How do you clean soap? Better yet, how do you safely recycle soap that has touched any number of body parts? Shawn Seipler and Paul Till, cofounders of the nonprofit corporation Clean the World, defied conventional wisdom that no one could reuse something as intimate as used bars of soap to create an emerging powerhouse in the hospitality industry that works to save lives of people around the world
“Each day in North America, nearly two million bars of soap and tiny, plastic hair care bottles are discarded as trash,” Seipler says, accounting for nearly 358 tons of soap and plastic going to landfills every day. The duo wondered what would happen if those hygiene products were diverted to those who desperately need them, such as the 9,000 young children around the world who die each day from major illnesses that could be prevented with proper hygiene, including washing with soap and water.

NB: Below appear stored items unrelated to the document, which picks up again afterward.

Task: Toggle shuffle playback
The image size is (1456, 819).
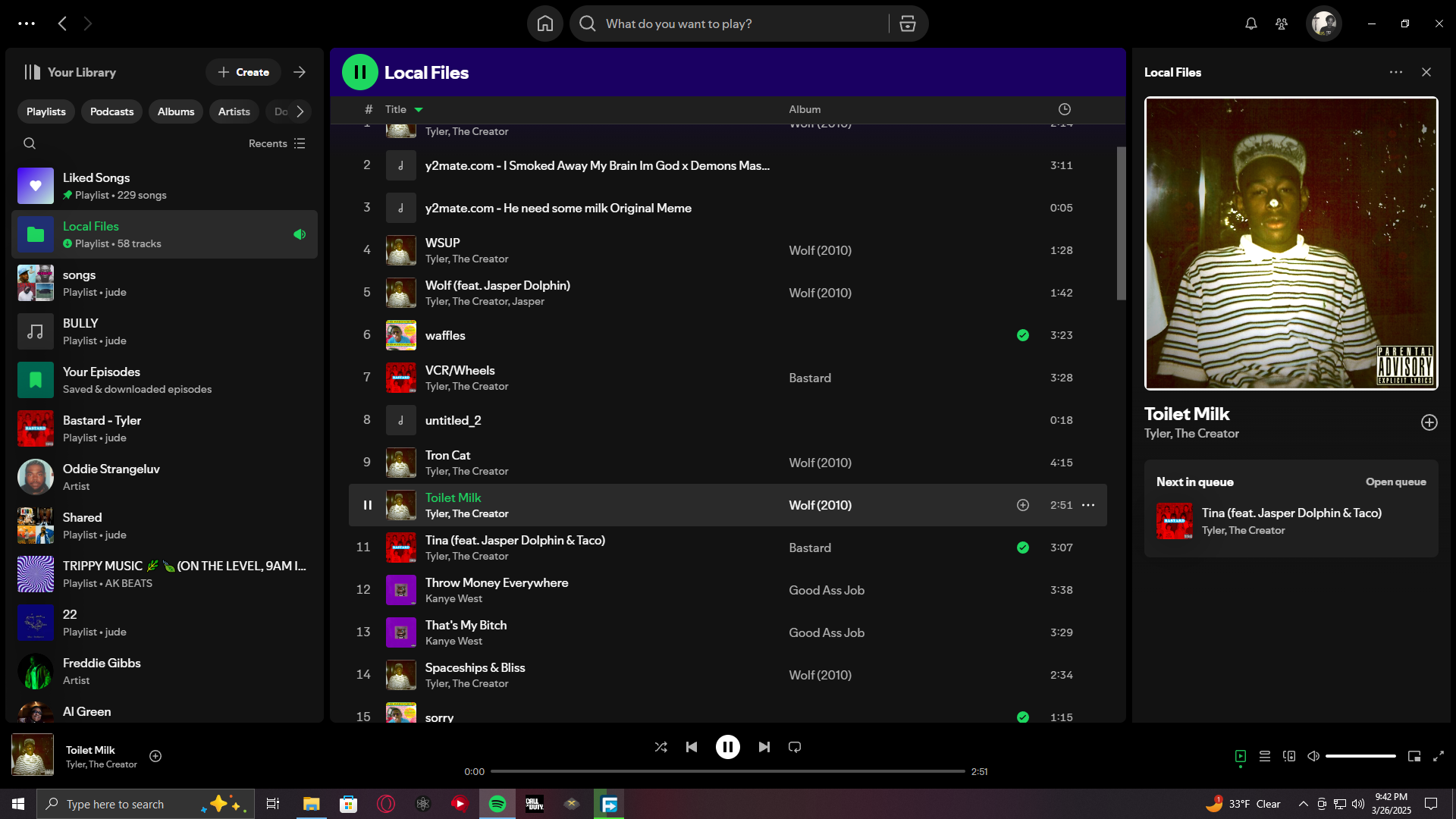Action: pyautogui.click(x=661, y=747)
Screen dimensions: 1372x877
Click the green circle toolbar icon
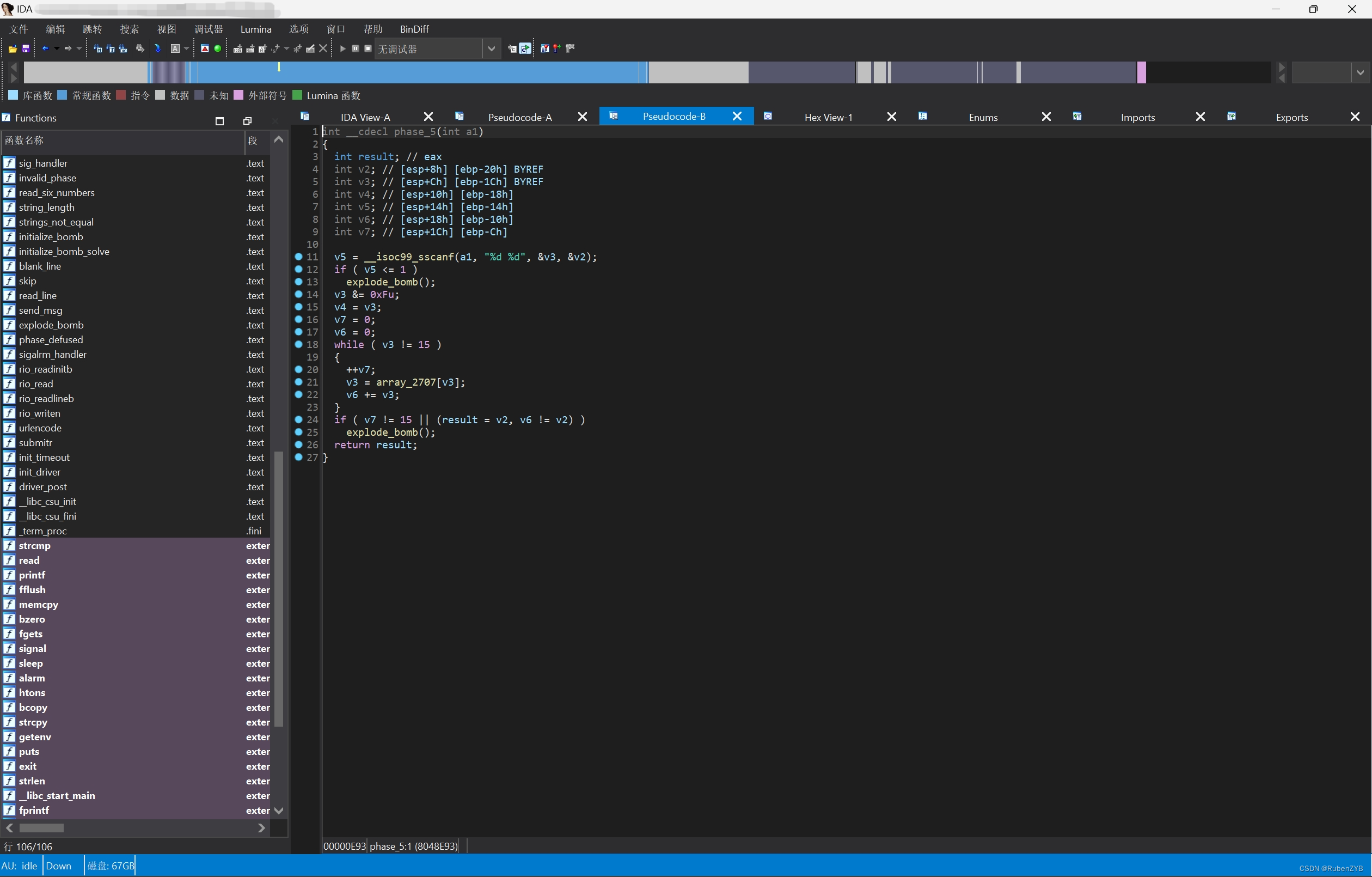[218, 49]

So in 2009 in a home garage, Seipler and Till started repurposing soap. Today, the organization headquartered in Orlando, Florida, has four recycling facilities across North America collecting toiletries from more than 1,200 hotel partners with a total of 270,000 rooms. Major hospitality names such as Starwood Hotels and Resorts, Walt Disney World Resort, Caesars Entertainment and Mandarin Oriental Hotels have signed on.
More than 40,000 soaps are sorted and cleaned by hand each day by a very small staff and an army of volunteers, from school children to corporate groups. Then the soaps are recycled using a process certified to kill 100% of pathogens. In less than three years, more than 600 tons of hotel waste have been collected, allowing Clean the World to distribute more than 9 million bars of soap in 45 countries around the world, including the U.S. and Haiti.